■ GIVEN PASSAGE ■
▼

Natural aromatic polymers, mainly melanins, have potential and current applications in the cosmetic, pharmaceutical and chemical industries. The biotechnological production of this class of compounds is based on tyrosinase-dependent conversion of L-tyrosine and other aromatic substrates into melanins. The purpose of this work was to apply metabolic engineering for generating Escherichia coli strains with the capacity to synthesize an aromatic polymer from a simple carbon source.

Results

The strategy was based on the expression in E. coli of the MutmelA gene from Rhizobium etli, encoding an improved mutant tyrosinase. To direct the carbon flow from central metabolism into the common aromatic and the L-tyrosine biosynthetic pathways, feedback inhibition resistant versions of key enzymes were expressed in strains lacking the sugar phosphotransferase system and TyrR repressor. The expressed tyrosinase consumed intracellular L-tyrosine, thus causing growth impairment in the engineered strains. To avoid this issue, a two phase production process was devised, where tyrosinase activity was controlled by the delayed addition of the cofactor Cu. Following this procedure, 3.22 g/L of melanin were produced in 120 h with glucose as carbon source. Analysis of produced melanin by Fourier transform infrared spectroscopy revealed similar characteristics to a pure eumelanin standard.

Conclusions

This is the first report of a process for producing melanin from a simple carbon source at grams level, having the potential for reducing production cost when compared to technologies employing L-tyrosine as raw material.

▲

■ WHAT IS EXPECTED ■
Rewrite the paragraph of the melanin text that begins "The strategy was based on" as a short bulleted list that keeps its main facts. Use only the melanin text to answer.

■ SUPPLIED MATERIAL ■
▼

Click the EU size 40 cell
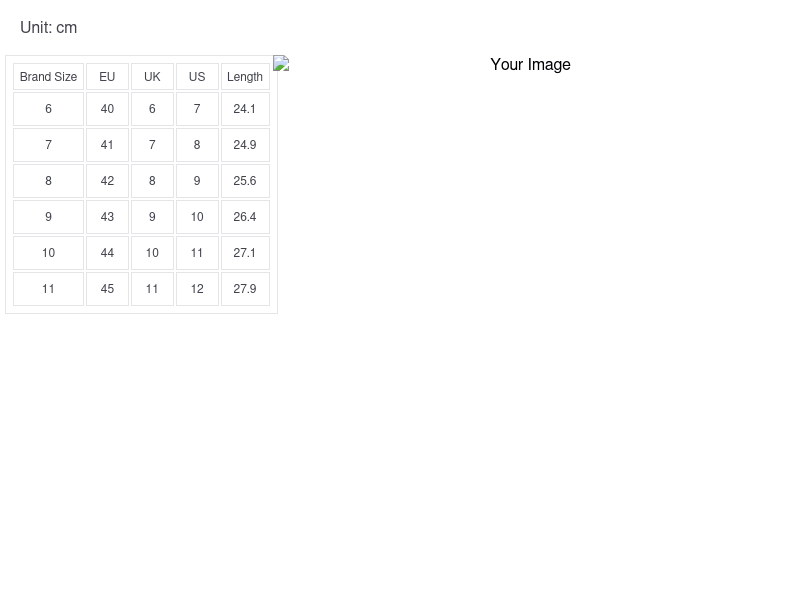107,109
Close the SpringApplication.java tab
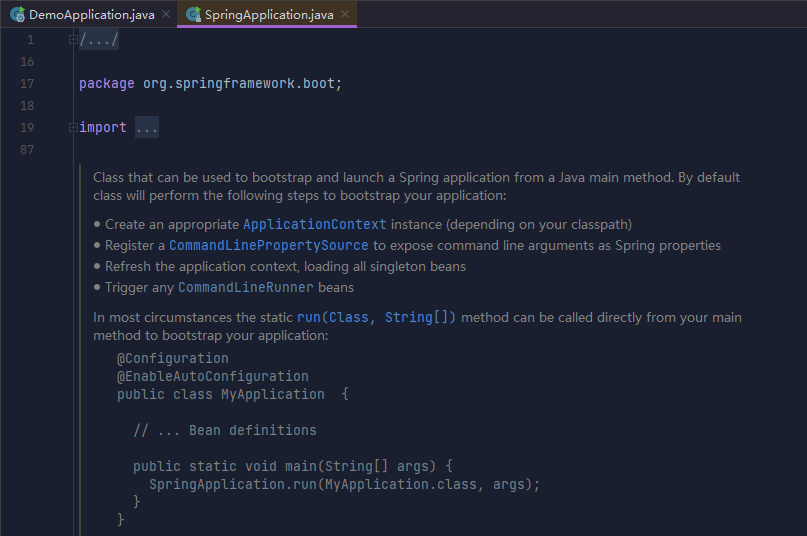The image size is (807, 536). point(345,14)
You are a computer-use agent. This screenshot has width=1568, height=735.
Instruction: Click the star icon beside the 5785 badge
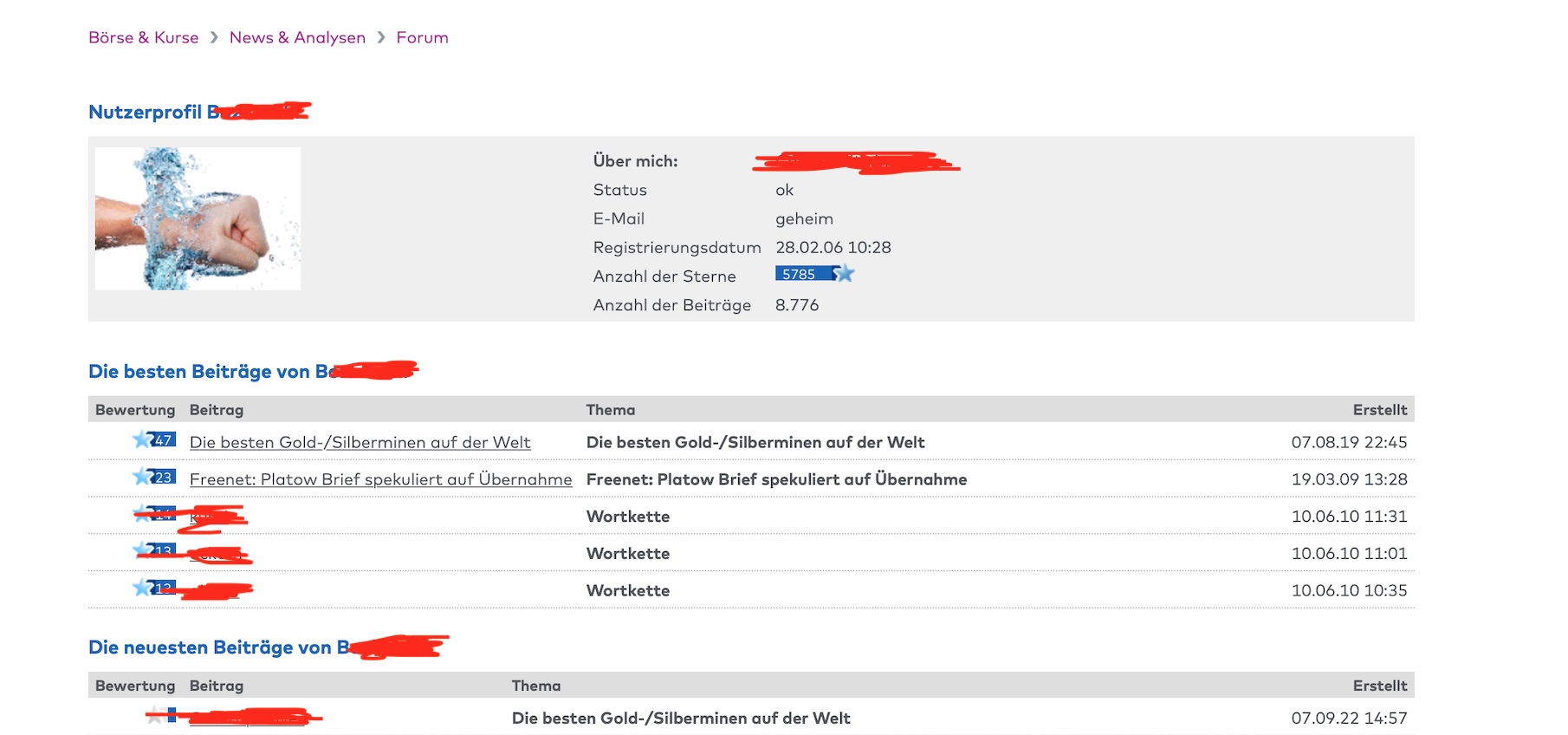(x=845, y=274)
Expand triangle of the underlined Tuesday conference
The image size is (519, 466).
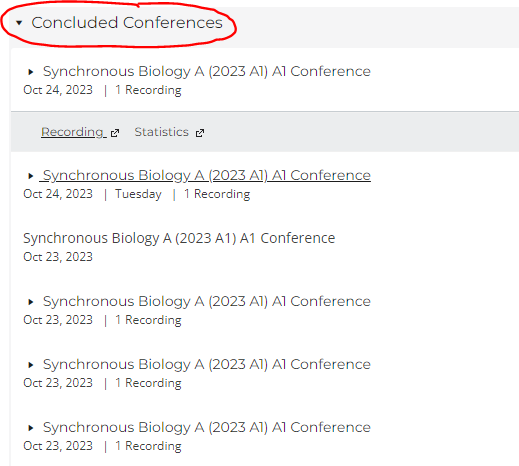[x=31, y=176]
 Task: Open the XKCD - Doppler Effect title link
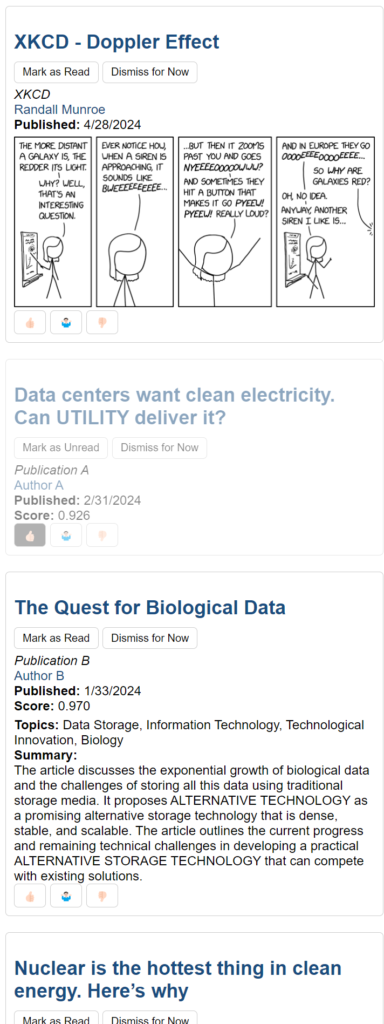click(117, 42)
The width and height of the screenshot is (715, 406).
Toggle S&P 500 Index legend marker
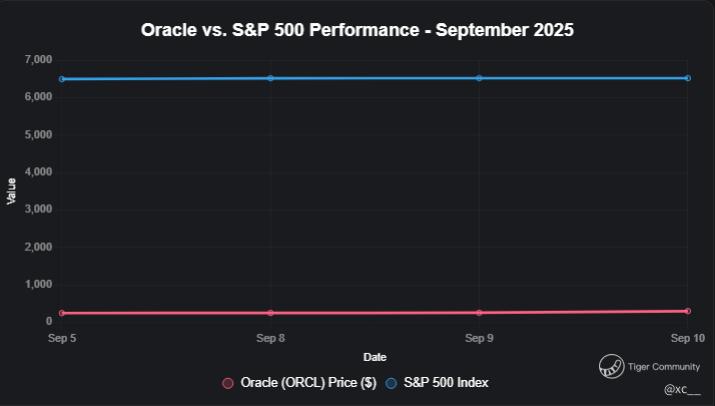[392, 383]
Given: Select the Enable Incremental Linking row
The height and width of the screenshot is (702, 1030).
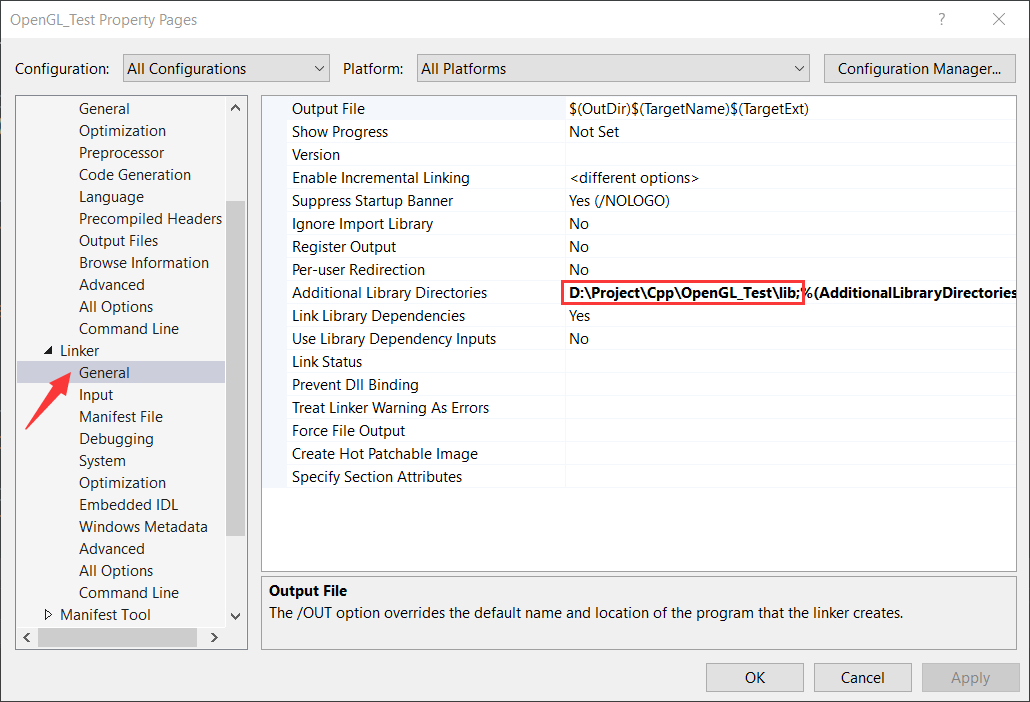Looking at the screenshot, I should [x=380, y=178].
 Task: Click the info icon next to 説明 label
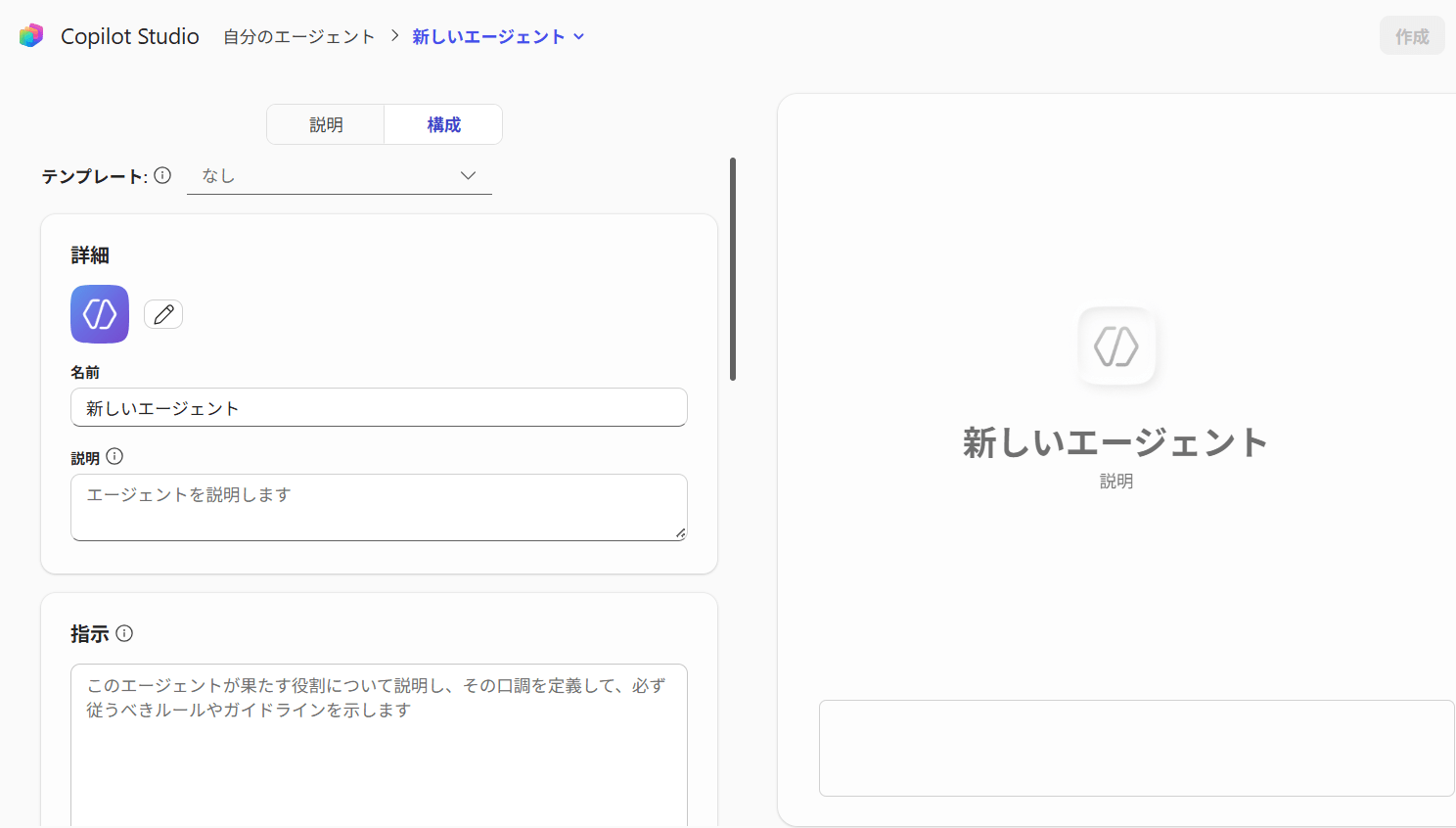[x=114, y=456]
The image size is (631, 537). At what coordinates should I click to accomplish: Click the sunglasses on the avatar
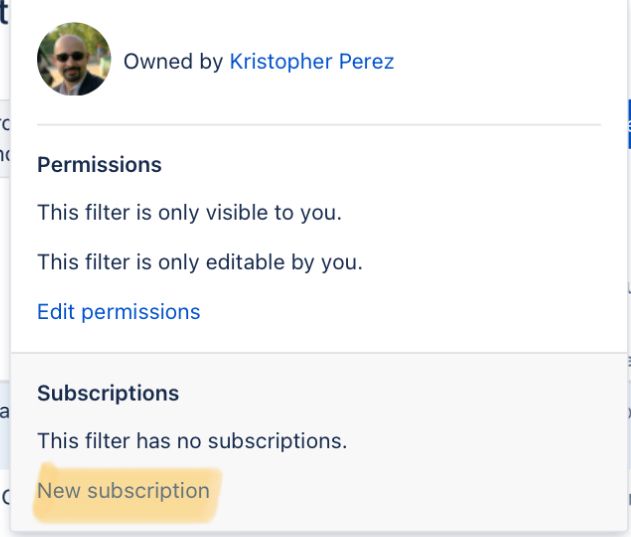pos(70,57)
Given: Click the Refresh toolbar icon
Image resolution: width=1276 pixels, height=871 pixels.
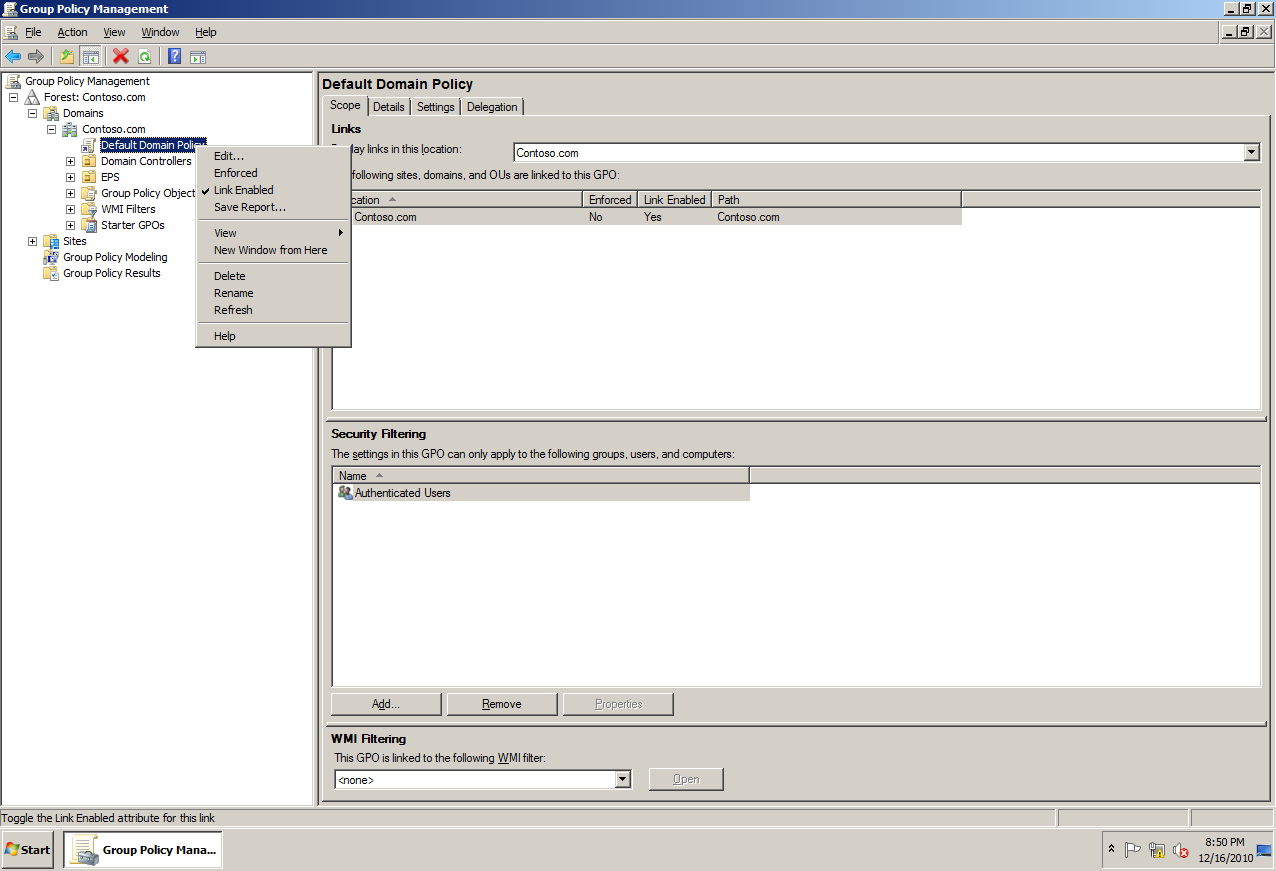Looking at the screenshot, I should (145, 56).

▲

■ SOLUTION TO THIS EXERCISE ■
- E. coli was engineered to express the MutmelA gene from Rhizobium etli, which encodes an improved mutant tyrosinase.
- Feedback inhibition resistant versions of key enzymes were expressed to direct carbon from central metabolism into the common aromatic and L-tyrosine biosynthetic pathways.
- The host strains lacked the sugar phosphotransferase system and the TyrR repressor.
- The tyrosinase consumed intracellular L-tyrosine, which impaired the growth of the engineered strains.
- A two phase production process solved this by delaying the addition of the cofactor Cu to control tyrosinase activity.
- With glucose as the carbon source, the process produced 3.22 g/L of melanin in 120 h.
- Fourier transform infrared spectroscopy showed that the melanin had characteristics similar to a pure eumelanin standard.